> _What the exercise asks_
Please render the rows from the line containing "Click the Alerta Alergias warning icon" through the end of the rows as a Markdown table with the columns Step and Text, numbering each line and skipping blank lines. Leave the pictures out of the table.
━━ Data provided ━━
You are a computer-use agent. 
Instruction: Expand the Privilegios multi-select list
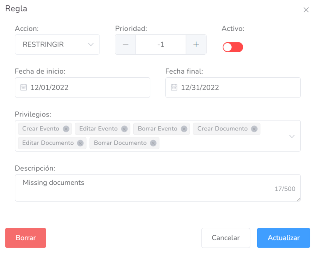[x=292, y=136]
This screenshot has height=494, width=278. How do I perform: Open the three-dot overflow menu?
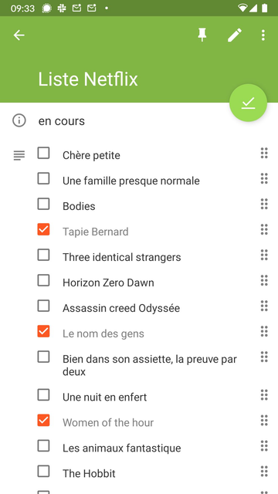[263, 35]
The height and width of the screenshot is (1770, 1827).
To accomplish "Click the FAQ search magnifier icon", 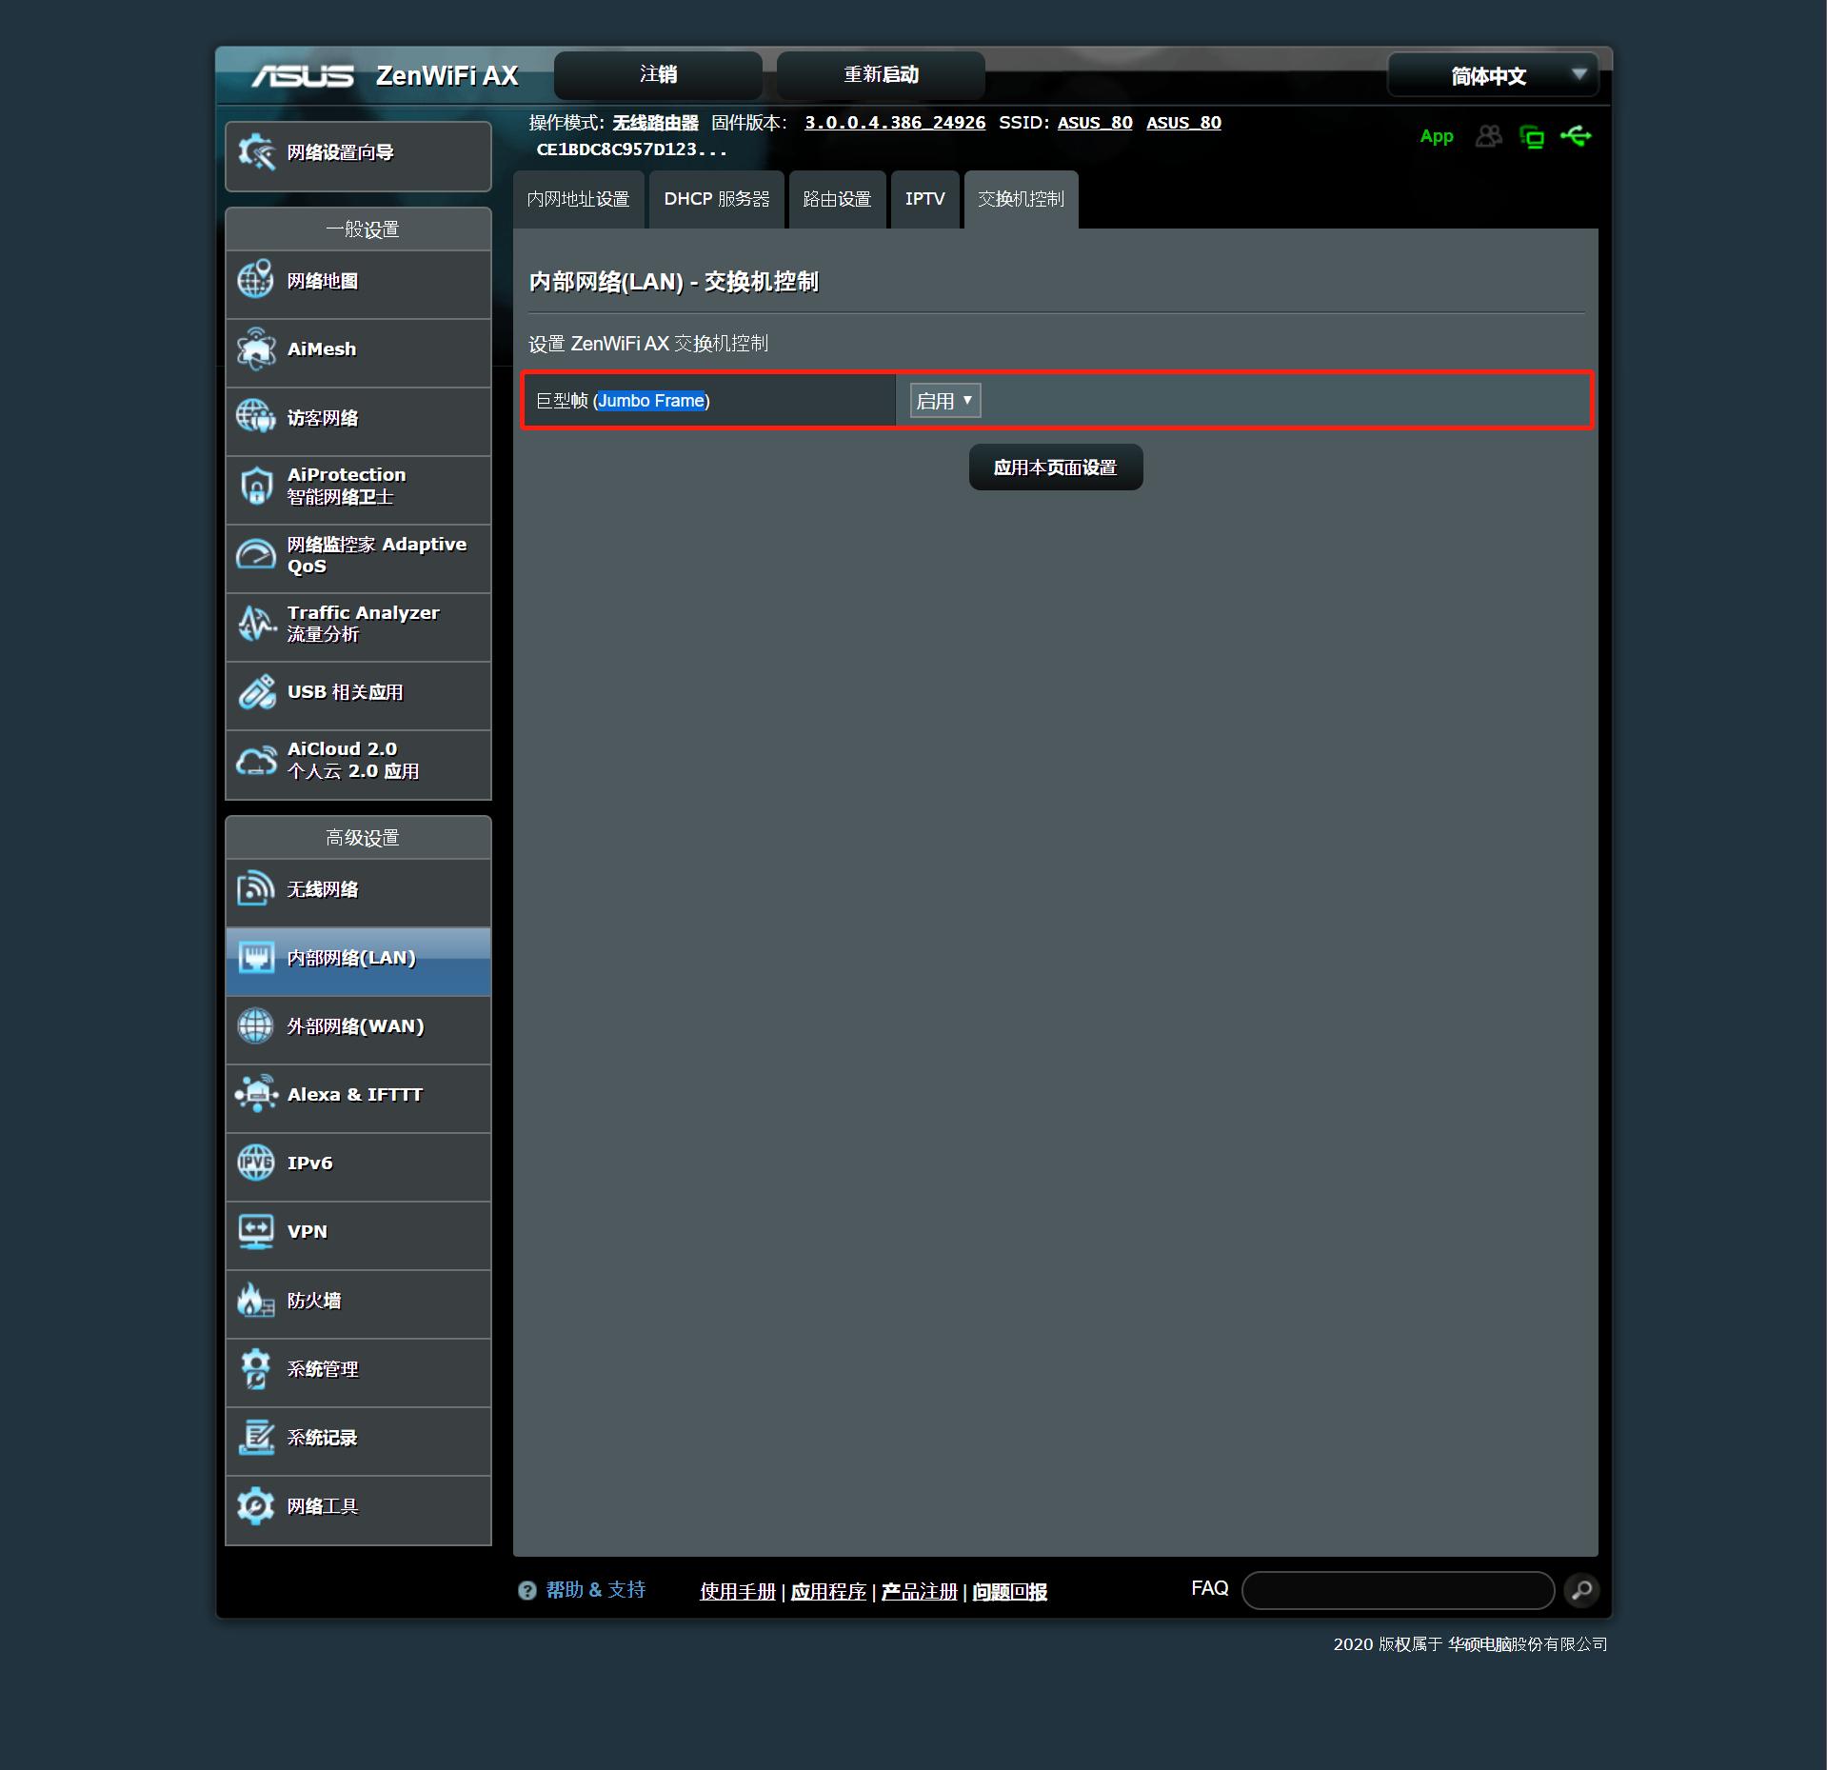I will coord(1581,1590).
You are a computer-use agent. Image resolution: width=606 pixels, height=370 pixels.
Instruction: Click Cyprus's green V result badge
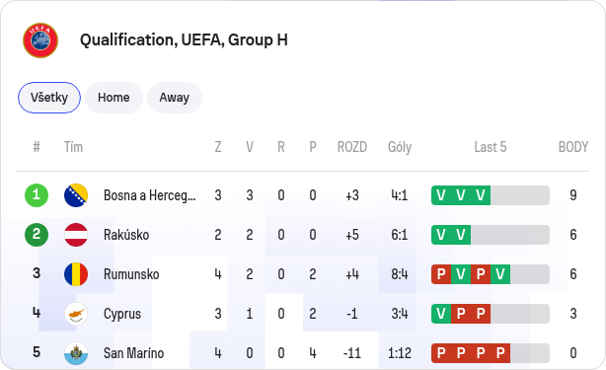[441, 314]
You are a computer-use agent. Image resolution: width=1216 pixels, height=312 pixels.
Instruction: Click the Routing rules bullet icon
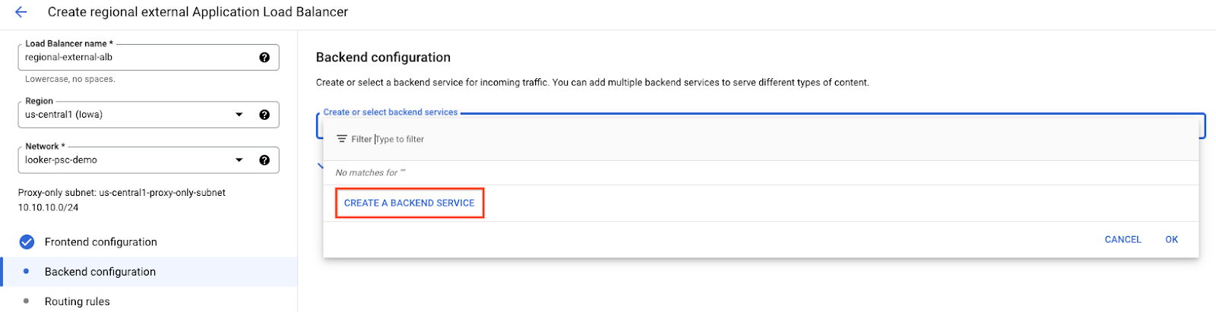point(27,301)
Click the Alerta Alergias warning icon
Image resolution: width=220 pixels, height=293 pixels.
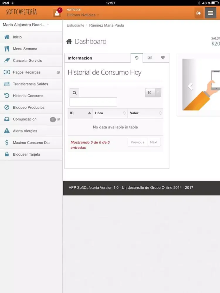[x=7, y=131]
━━━
> _In response_
| Step | Text |
|---|---|
| 1 | Click the Alerta Alergias warning icon |
| 2 | Image resolution: width=220 pixels, height=293 pixels. |
| 3 | [x=7, y=131] |